■ **Bloc de texte**
=====

La lagune habitée de Camargue

L’AIMF (Association Internationale des Maires Francophones), en partenariat avec le réseau APERAU (Association pour la Promotion de l’Enseignement et de la Recherche en Aménagement et Urbanisme) a lancé au travers de l’initiative Urbanisme en Francophonie, un Appel à projets “Quelles formes prendront les villes en 2050 ?”, dans le cadre de la Conférence internationale « Le réenchantement des villes : Urbanisme en Francophonie, horizon 2050 », organisée les 2 et 3 octobre 2024, en amont du Sommet de la Francophonie.

Mention spéciale du jury de l’Appel à projets des Jeunes Ambassadeurs Francophones : “Quelles formes prendront les villes en 2050 ?”, l’équipe de l’École nationale supérieure d’architecture de Marseille, composée de Mathieu Burger, Liam McCorley et Thomas Blanc  sous la direction de Guillaume Calas et Audrey Le Henaff, nous présente son poster intitulé : “La lagune habitée de Camargue”.

État du monde

Face au changement climatique dont les effets menacent l’habitabilité de notre monde (comme en témoignent les inondations historiques en Europe centrale, en Afrique de l’Ouest ou les incendies au Portugal), il est indispensable que nous déployions des actions innovantes permettant de transformer nos modes et lieux de vie. Ce défi, inédit par l’ampleur de la population concernée et les risques qu’il fait peser sur nos sociétés, nous appelle à agir de façon collective, concertée et transversale pour trouver de nouvelles manières de ménager notre monde.

L’artificialisation massive de notre planète accentue la vulnérabilité écologique, sociale et économique de nos villes. Les préjudices causés par les sociétés hyper-industrielles nécessitent une réduction globale de notre empreinte écologique. Cette urgence s’oppose à la tendance actuelle, d’une urbanisation toujours plus accrue et reposant sur la technique. Pour garantir l’habitabilité de nos sociétés, chacun d’entre nous doit faire face à sesresponsabilités. Nous devons d’une part chercher à réparer les préjudices sociaux et environnementaux causés par notre développement, et œuvrer à un avenir soutenable pour tous.

Les outils de conception au service de la transition

Ce sont ces convictions que nous avons souhaité porter dans le cadre de notre diplôme de fin d’études soutenu à l’École Nationale Supérieure d’Architecture de Marseille, à travers l’étude de cas de la Camargue et du Plan-du-Bourg, territoires remarquables formant le delta du Rhône. C’est sur cette
géographie à fleur d’eau que nous avons exploré la mise en œuvre d’une politique publique de transition écologique et sociale. Grâce à nos outils d’architectes que nous avons adaptés à cette nouvelle forme de projet, nous avons développé une méthodologie d’ingénierie territoriale qui pourrait s’appliquer à d’autres territoires, en venant outiller les administrations dans l’appréhension des enjeux systémiques de l’écologie.

Cette démarche repose sur trois volets complémentaires : l’expertise systémique, l’aide à la décision, et la prospection stratégique. Étape par étape, nous retraçons les principes de notre démarche illustrée dans ce poster, dont nous espérons qu’elle puisse déclencher un changement de paradigme dans nos façons d’appréhender les projets d’aménagement et permette d’appréhender l’incertitude grandissante de notre avenir.

=====

■ **Extrait de données**
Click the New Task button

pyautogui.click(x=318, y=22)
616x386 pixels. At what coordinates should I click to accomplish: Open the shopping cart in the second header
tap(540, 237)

=====

■ **Travail à faire**
1) Répondez aux questions suivantes d'après le texte sur la lagune habitée de Camargue.
(a) À quelles dates la conférence internationale a-t-elle été organisée ?
(b) De quelle école vient l'équipe qui présente le poster ?
(c) Quels sont les trois volets sur lesquels repose la démarche ?
2) Dites si chacune des affirmations suivantes concorde avec le texte sur la lagune habitée de Camargue. Justifiez chaque réponse par une citation du texte.
(a) La conférence internationale s'est tenue après le Sommet de la Francophonie.
(b) Les territoires étudiés forment le delta du Rhône.
(c) Les incendies cités en exemple ont eu lieu en Espagne.
Les données forment un ensemble distinct du texte.

■ **Corrigé des tâches**
1)
(a) Les 2 et 3 octobre 2024.
(b) De l'École nationale supérieure d'architecture de Marseille.
(c) L'expertise systémique, l'aide à la décision et la prospection stratégique.

2)
(a) Non : « en amont du Sommet de la Francophonie ».
(b) Oui : « territoires remarquables formant le delta du Rhône ».
(c) Non : « les incendies au Portugal ».